Filter/Exclusion: Exclude activities associated with known automation tools like Azure Automation, PowerShell scripts with Az module, or tasks with job_name matching standard rotation patterns.
Scenario: Admin Task to Update Service Principal Credentials
Description: An admin manually updates a service principal’s credentials via the Azure portal or CLI as part of a security policy change.
Filter/Exclusion: Exclude users with admin privileges (e.g., [email protected]) or activities that occur during known maintenance windows or security policy updates.
Scenario: Third-Party Tool Integration
Description: A third-party tool (e.g., Okta, Azure AD Connect) automatically updates a service principal’s credentials during synchronization or integration setup.
Filter/Exclusion: Exclude activities originating from known integration tools or services like Okta, Azure AD Connect, or Microsoft Entra ID Sync.
Scenario: Development Environment Credential Sync
Description: A development team uses a CI/CD pipeline (e.g., Jenkins, GitHub Actions) to sync service principal credentials between environments.
Filter/Exclusion: Exclude activities from development environments or CI/CD pipelines (e.g., [email protected], [email protected]) or IP ranges associated with development infrastructure.

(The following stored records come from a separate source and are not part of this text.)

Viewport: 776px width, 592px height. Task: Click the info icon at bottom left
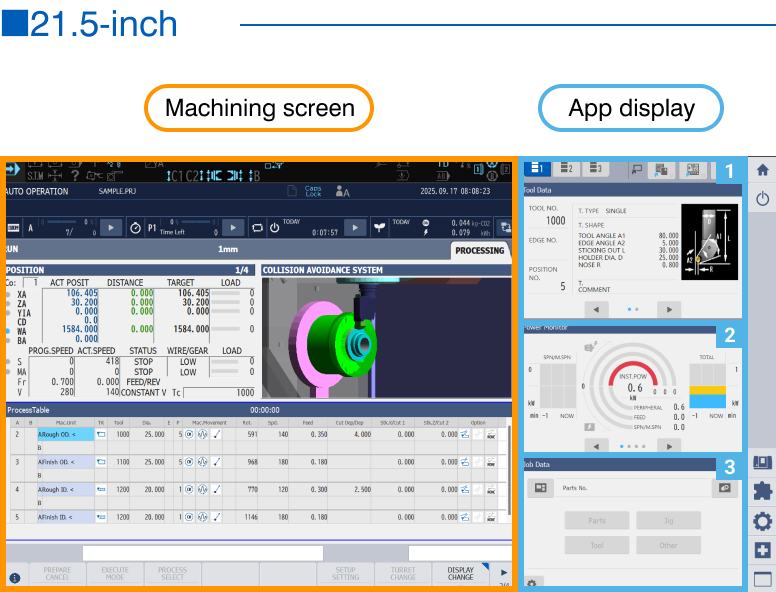15,577
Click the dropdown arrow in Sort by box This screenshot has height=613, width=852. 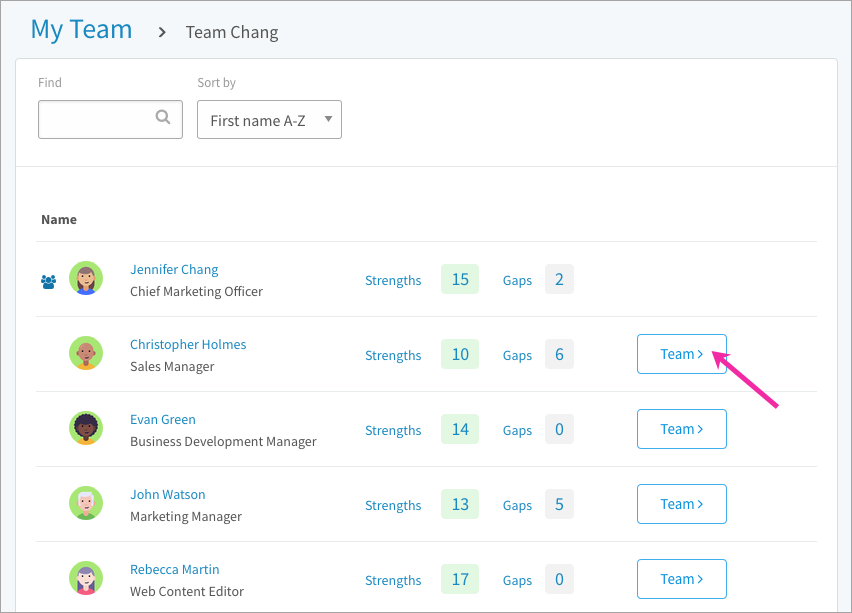point(328,119)
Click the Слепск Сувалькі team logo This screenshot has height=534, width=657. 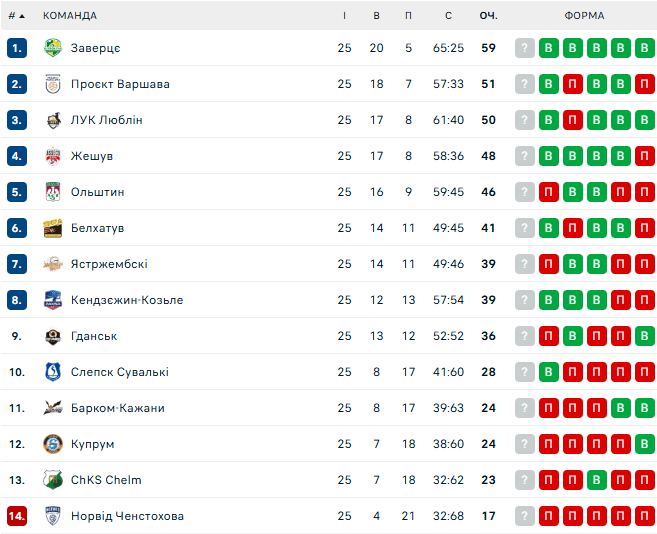(x=53, y=372)
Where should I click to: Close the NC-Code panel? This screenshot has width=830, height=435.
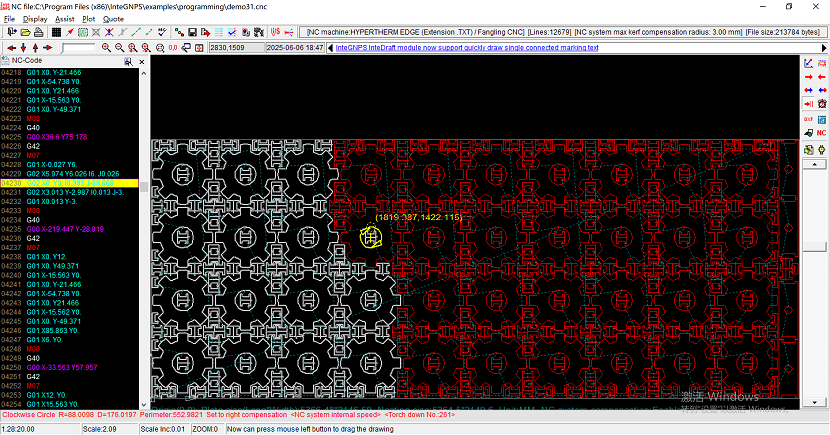coord(143,61)
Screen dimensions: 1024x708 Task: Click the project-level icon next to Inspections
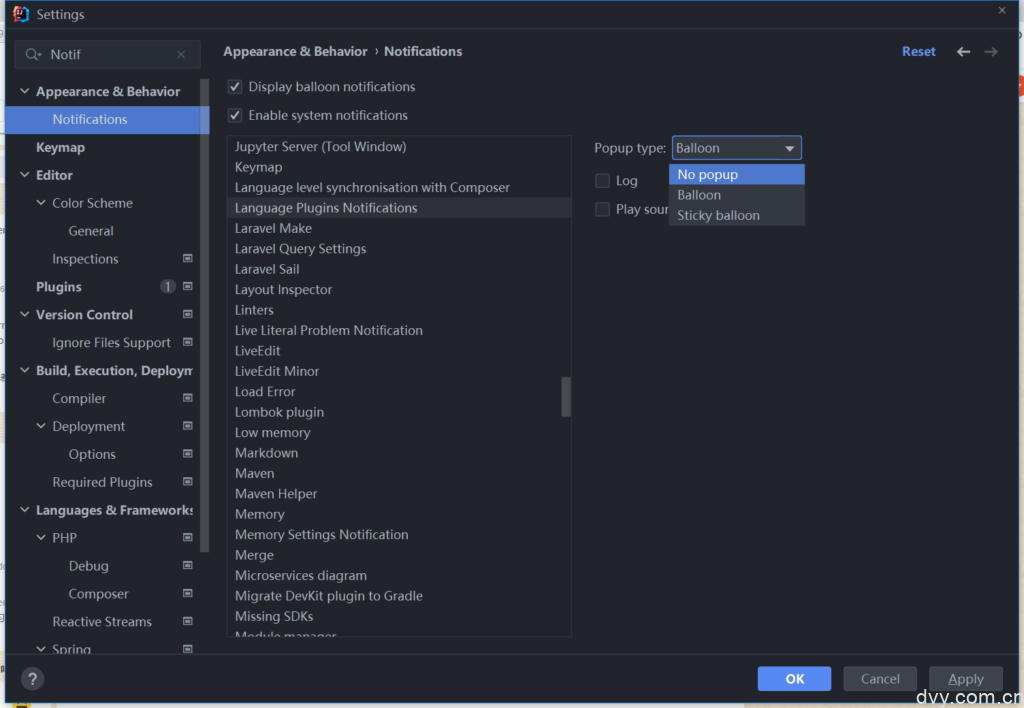[x=187, y=258]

Scenario: Temporary User for One-Time Credential Update
Description: A temporary user (e.g., [email protected]) is created to perform a one-time credential update for a service principal.
Filter/Exclusion: Exclude users with temporary or short-lived credentials, or users that match a predefined list of temporary admin accounts.